Background
Respiratory Syncytial Virus (RSV) is an important pathogen causing acute respiratory illnesses in adults. RSV infection can lead to severe outcomes, including hospitalizations and even death. Despite the increased recognition of the burden in older adults, immediate post-discharge care needs among adults hospitalized with RSV are not well characterized and have not been compared to other serious medical conditions (such as influenza, acute myocardial infarction (MI), and stroke) for which there have been long-standing disease prevention efforts.
Objectives
This study aims to describe the immediate post-discharge care needs among adults hospitalized with RSV in the United States and descriptively compare it to those hospitalized with influenza, acute MI, or stroke.
Design
Retrospective observational cohort study.
Patients
Adults aged ≥ 18 years, hospitalized with a primary diagnosis of RSV, influenza, acute MI, or stroke from January 01, 2016, to December 31, 2019, were identified from the Premier Healthcare Database using the International Classification of Diseases (ICD-10) codes.
Main measures
Immediate post-discharge care was categorized into three different levels of care based on the discharge dispositions.
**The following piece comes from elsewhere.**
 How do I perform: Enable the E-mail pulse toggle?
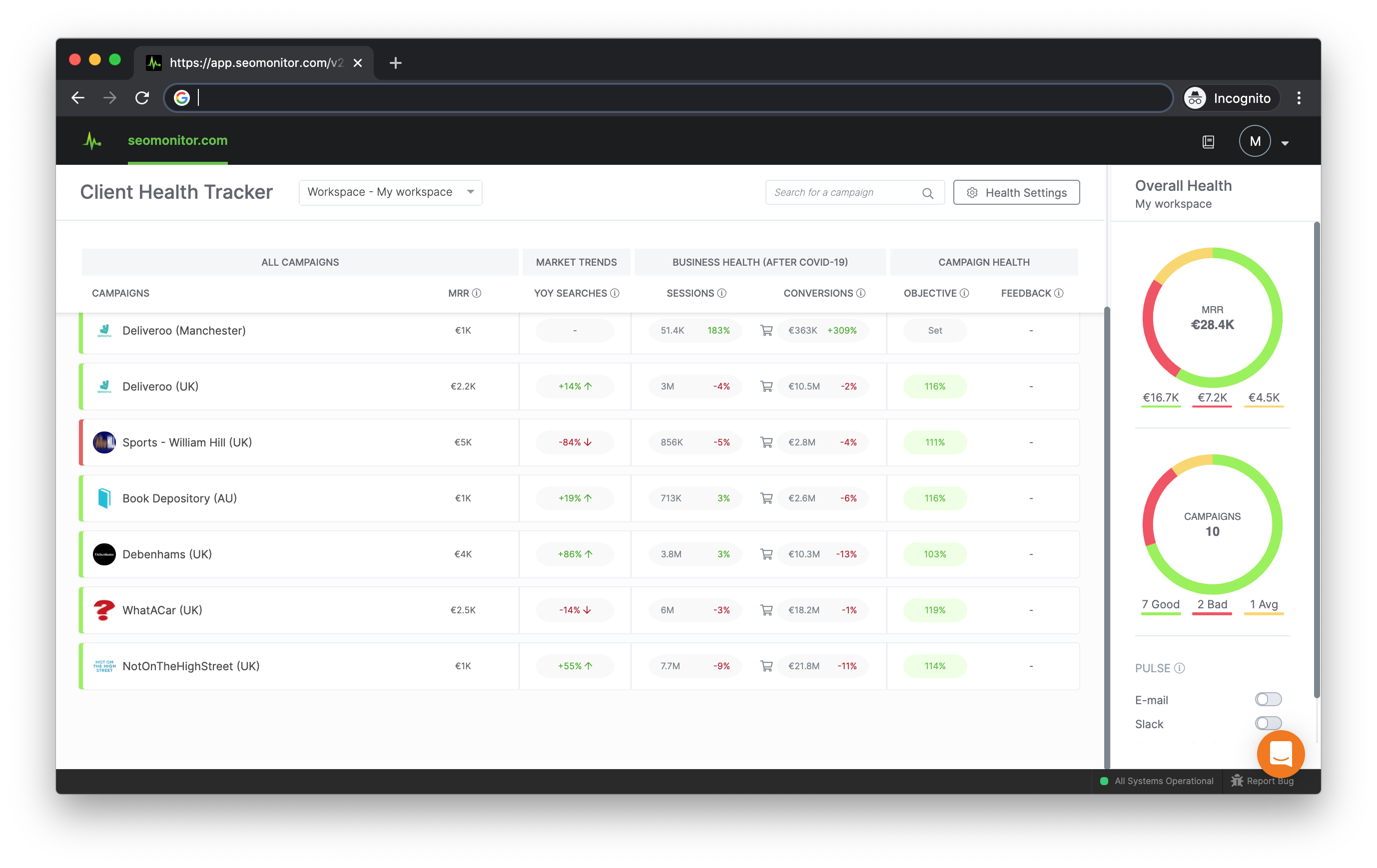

Descriptive analyses were performed.
Key results
In total, 3,629 RSV, 303,577 influenza, 388,682 acute MI, and 416,750 stroke hospitalizations were identified, the majority occurred among patients aged ≥ 65 years. Professional home care needs were the highest for RSV hospitalizations (19.1%), followed by influenza (17.7%), stroke (15.4%), and acute MI (9.8%). Additionally, institutional care needs immediately following discharge were similar for RSV, influenza, and acute MI hospitalizations (14.2%, 15.8%, and 14.1%, respectively).
Conclusions
Immediate post-discharge care needs among adults hospitalized with RSV, especially in older adults, can be considerable and comparable to influenza and acute MI discharges. With recently approved RSV vaccines, efforts to increase vaccination in older adults are needed to prevent RSV and associated healthcare consequences.